The shelter also finds foster homes for healthy animals because it is consistently full. In August alone, the shelter received 123 cats and kittens and 50 dogs and puppies.
During this time, the shelter was fighting an outbreak of upper respiratory infection among the cats. With limited space and sponsors, some can be quarantined and undergo treatment, while others cannot. The shelter cannot afford the risk of contaminating the whole pet population with illness.
Earlier in August, the Washington County Shelter had a similar upper respiratory outbreak and had to euthanize every cat, totalling 276 cats.
The reaction of some in Washington County was to take their pets or strays to the Carter County Shelter, increasing their numbers even more.
“We’re here to support everybody,” Heiden said, but explained that having pets come in from other counties puts a strain on their limited space. Overcrowding is conducive to illness, Heiden said, because sick animals cannot be kenneled with healthy ones. Although they suggest that people take their pets to the counties in which they reside, she said they do not turn any away.
“If they’re here, we want them to stay healthy,” she said.
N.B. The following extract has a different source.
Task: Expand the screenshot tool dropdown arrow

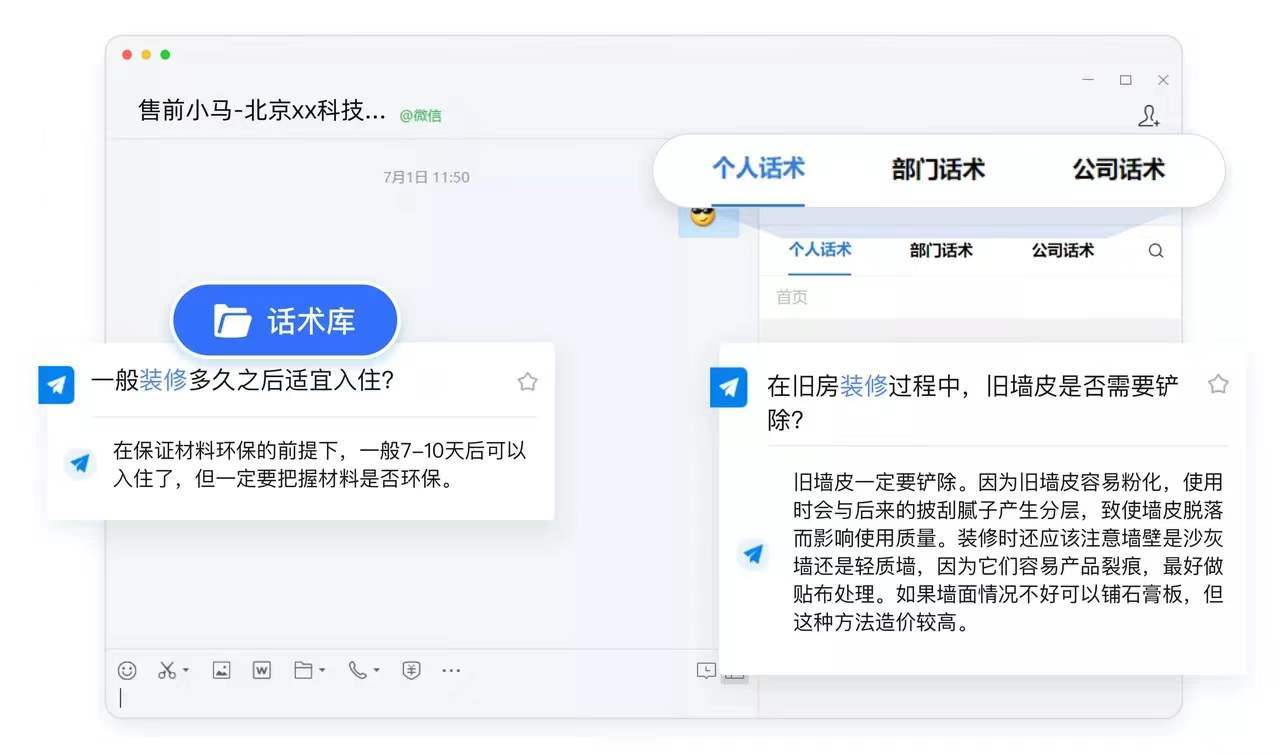Action: [186, 671]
By acting quickly and diligently with their own outbreak, they saved the lives of many felines, but not all of them. In this month, 40 cats and 18 dogs were put to sleep. No puppies were euthanized, but some kittens were, due to illness and having an underdeveloped immune system to fight it.
Comparatively, for the year 2014, 98 dogs and 786 cats were euthanized. That is an average of eight dogs and 65 cats per month.
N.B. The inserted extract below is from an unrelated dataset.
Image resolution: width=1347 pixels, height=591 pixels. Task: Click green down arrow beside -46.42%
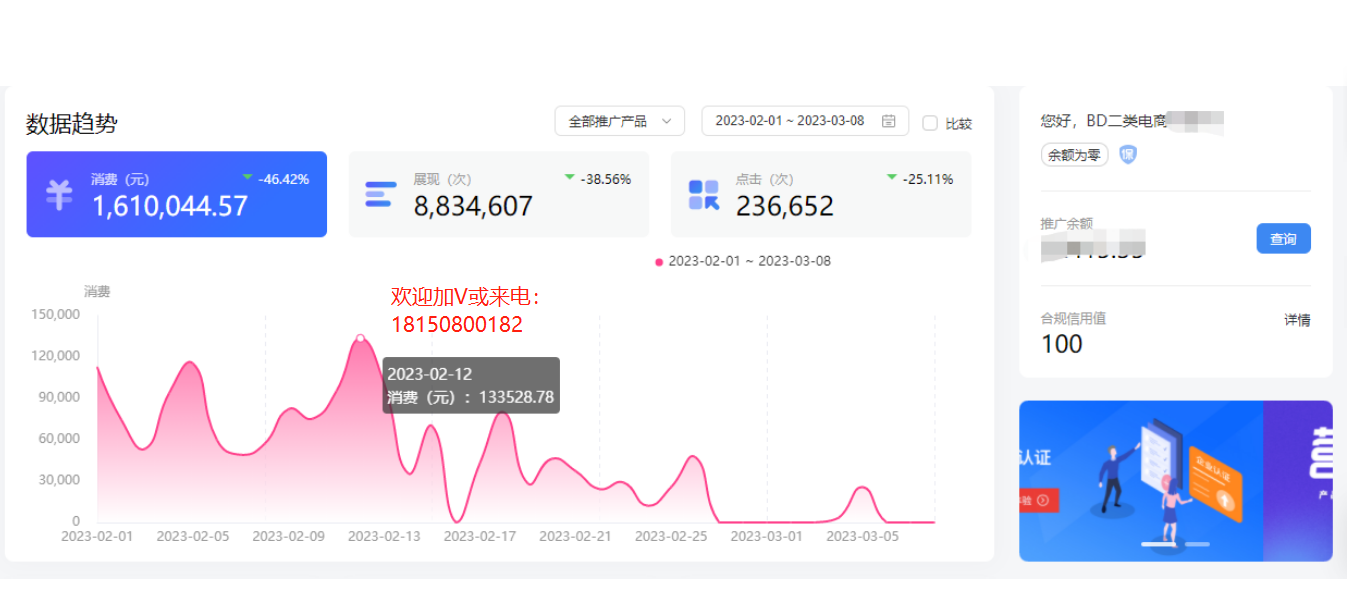tap(247, 177)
Stafford said she was upset because she feels they shelter does not try to find the animals homes, adding she knows there is no such thing as a no-kill shelter. In an interview with the Elizabethton Star, Stafford said she knew she went about voicing her complaint the wrong way by posting it to Facebook. She did no attend last week’s animal shelter advisory board meeting.
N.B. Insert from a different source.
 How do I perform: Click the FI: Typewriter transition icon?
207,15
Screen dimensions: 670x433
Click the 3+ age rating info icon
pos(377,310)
Recently, to try to increase adoption rates, the shelter has decreased adoption costs and made microchipping optional for $10, which owners can come back and do later if they wish at any time after they adopt.
Heiden said that some dogs cannot be kenneled together because they do not get along with each other, so that creates a space issue also. She asserted that they do everything they can to keep the numbers of animals put to sleep at a minimum, and she has already increased the number of sponsorships and fosters as well s improving networking with other organizations.
She found a Rottweiler rescue in New York for one dog, Bruce, that had been at the shelter for a while. She calls rescues and fosters all over the area to try to avoid putting animals to sleep that have been at the shelter for a long time. They have one dog that has been with them since June, she said.
It is disheartening for the shelter staff to not be able to find foster or permanent homes for these animals, so Heiden and her staff, along with East Tennessee Spay and Neuter and Appalachian Feral Cat Allies are working on plans to improve education, community support, pet adoption sponsorships and availability of low cost spay and neuter to the community. Many such organizations are operational already, but function independently. There is talk of forming a sort of coalition to unify and improve effectiveness of their shared goal: meeting the needs of community pets and the needs of their owners in order to better provide for their pets.
Advisory Board Chairman Mike Barnett said that when Heiden was hired as the new director, one of her strong suits was her ability to work within the community to draw support and to implement initiatives to further the education of citizens and the housing of homeless pets.
“Humane education is something I am really excited to get started, with going into classrooms and churches and giving presentations to organizations,” Heiden said.